Imagine a user loads a video clip and the application suggests a template and music that fit the subject, whether it’s a wedding or a kids soccer match. The cost and annoyance of the algorithm getting it wrong are low because it’s just a smart suggestion the user can dismiss, so the recognition accuracy only needs to be decent, not infallible. This approach of using computer vision to assist human decisions rather than replacing them can be used in a lot of applications if the designers are willing to build an interface around the actual capabilities of the technology.
A lot of the ideas I see for vision applications are essentially taking a job humans currently do, and getting a computer to do it instead (eg identifying products on the Fire Phone). They almost always involve taking a single photo, extracting a rock-solid identification, and then fetching related data based on that. These kind of applications fall apart if the identification piece is inaccurate, which it currently for everything but the simplest cases of bar codes. Going in to build Jetpac’s City Guides, I knew that I wouldn’t be able to identify hipsters with 100% accuracy, but by analyzing a few thousand photos taken at the same place, I could get good data about the prevalence of hipsters at a venue even if there were some mistakes on individual images. As long as the errors are fairly random, throwing more samples at the problem will help. If you can, try to recast your application as something that will ingest a lot more photos than a human could ever deal with, and mine that bigger set for meaning.

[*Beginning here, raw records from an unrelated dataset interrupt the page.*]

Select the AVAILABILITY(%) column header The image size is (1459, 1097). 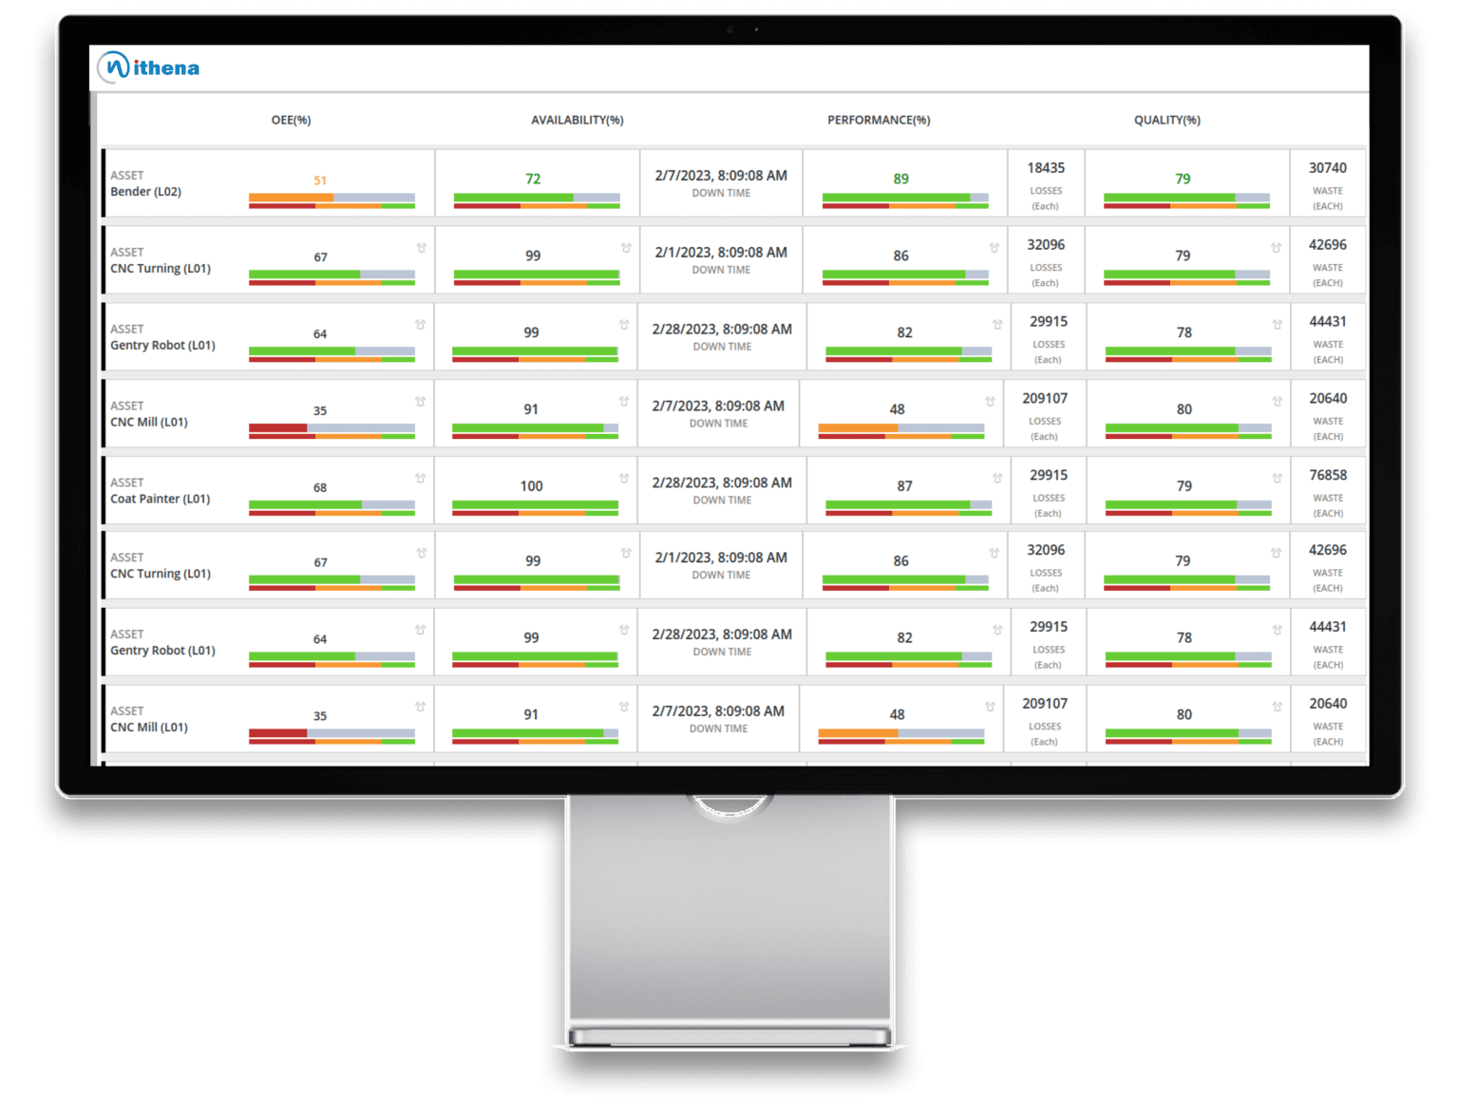pyautogui.click(x=577, y=120)

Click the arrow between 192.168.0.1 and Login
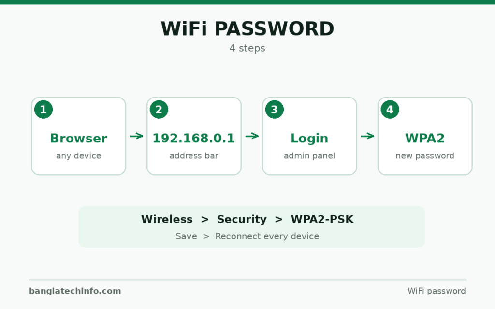coord(252,136)
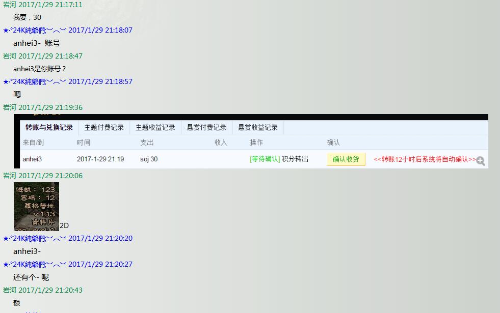Click the 时间 column header
The width and height of the screenshot is (500, 313).
point(84,143)
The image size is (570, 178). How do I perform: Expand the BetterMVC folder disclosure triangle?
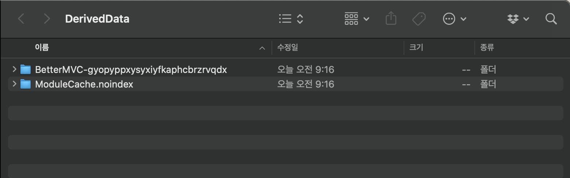click(14, 69)
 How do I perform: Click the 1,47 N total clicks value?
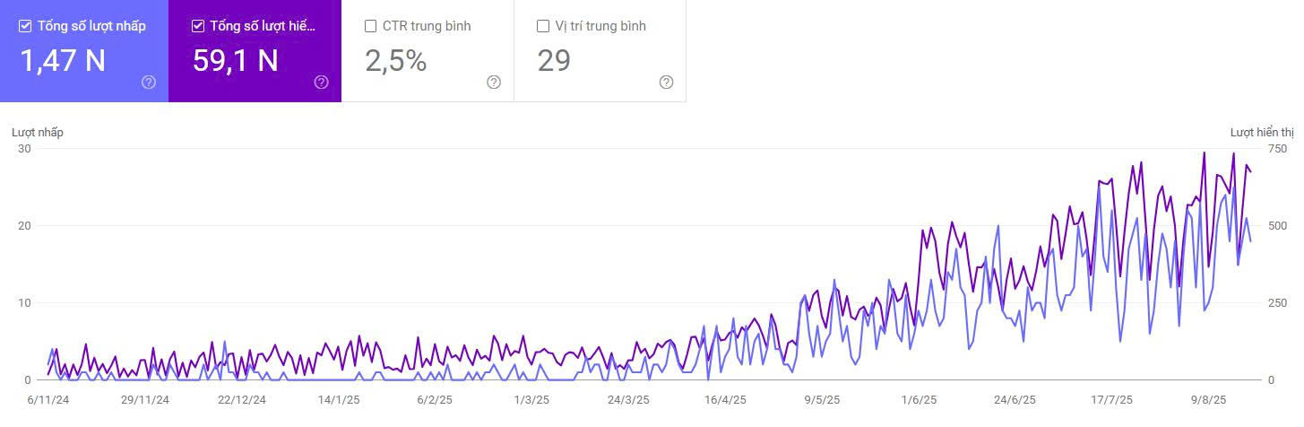tap(63, 60)
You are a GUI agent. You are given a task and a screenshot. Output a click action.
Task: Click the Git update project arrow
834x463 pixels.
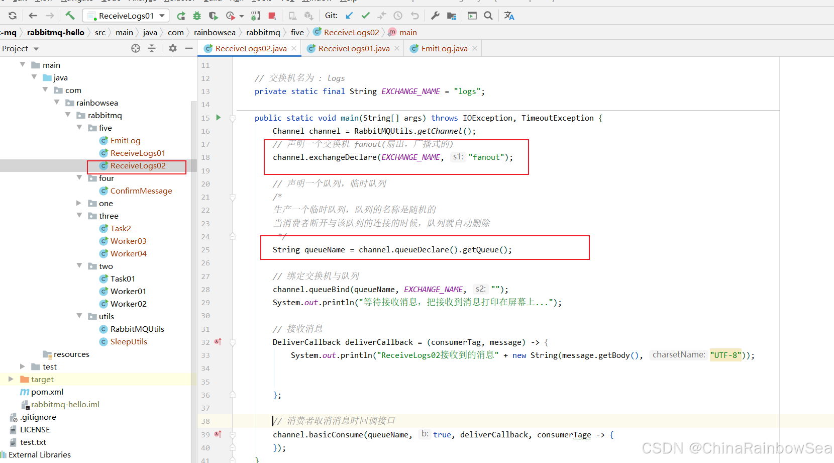[x=350, y=16]
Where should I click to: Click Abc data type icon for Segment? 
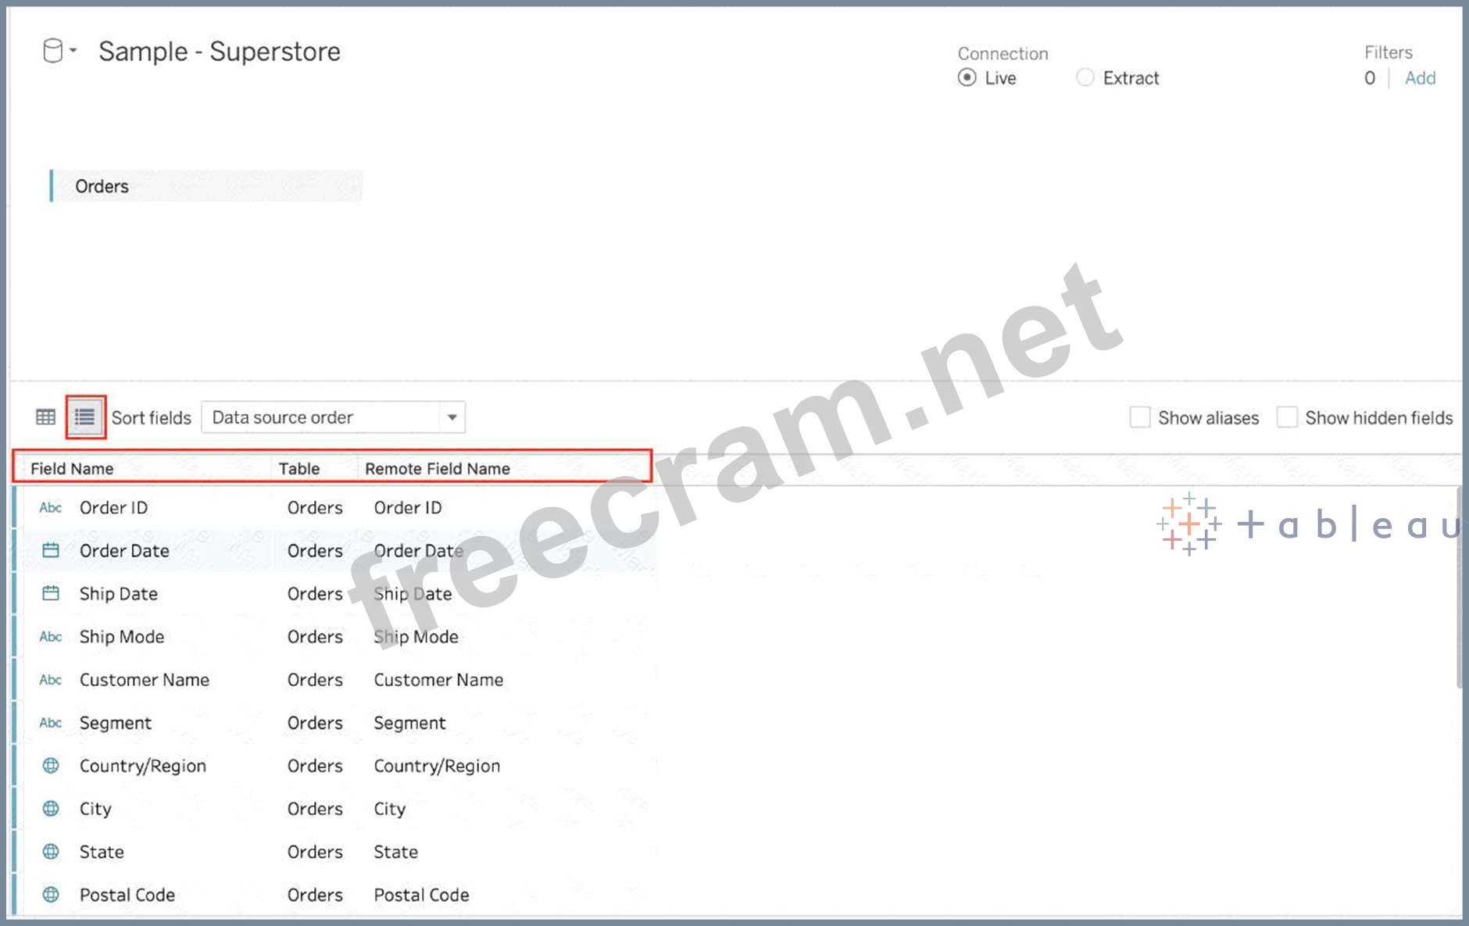tap(51, 723)
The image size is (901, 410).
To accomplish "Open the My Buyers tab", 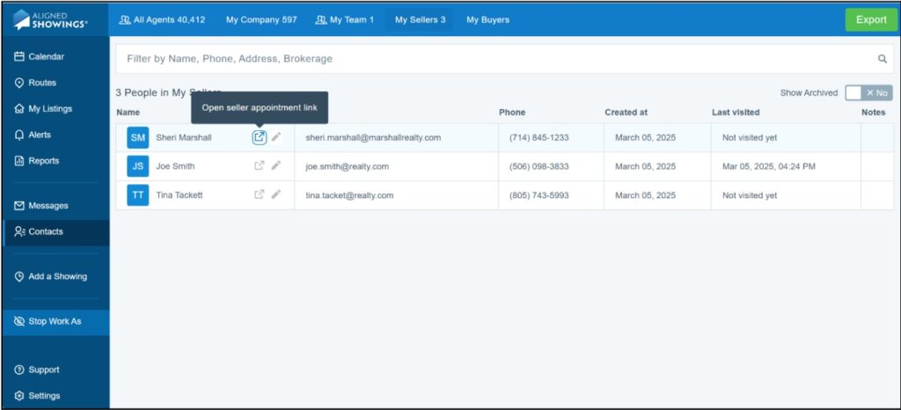I will pos(487,19).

Right now, looking at photos and making sense of them is an expensive business. Even if you give a security guard a bank of monitors, they probably can’t track more than a dozen or so in any meaningful way. With the current state of computer vision, you could have hundreds of cheap cameras in a facility, and have them trigger an alert when something unusual happens, saving the guard’s superior recognition skills to make sense of the anomaly rather than trying to spot them in the first place. More generally, intelligent cameras become more like sensors that can be deployed in large numbers all over an assembly line, road tunnel, or sewer to detect when things are out of the ordinary. You’ll still need a human’s skills to investigate more deeply, but cheap computing power means you can deploy an army of smart sensors for applications you never could justify paying people to manually monitor.
I’m sure there are other approaches that will help too, but my big hope is that we can be more imaginative about designing around the limitations of current vision technology, and actually start delivering some of the promise that researchers are so excited about!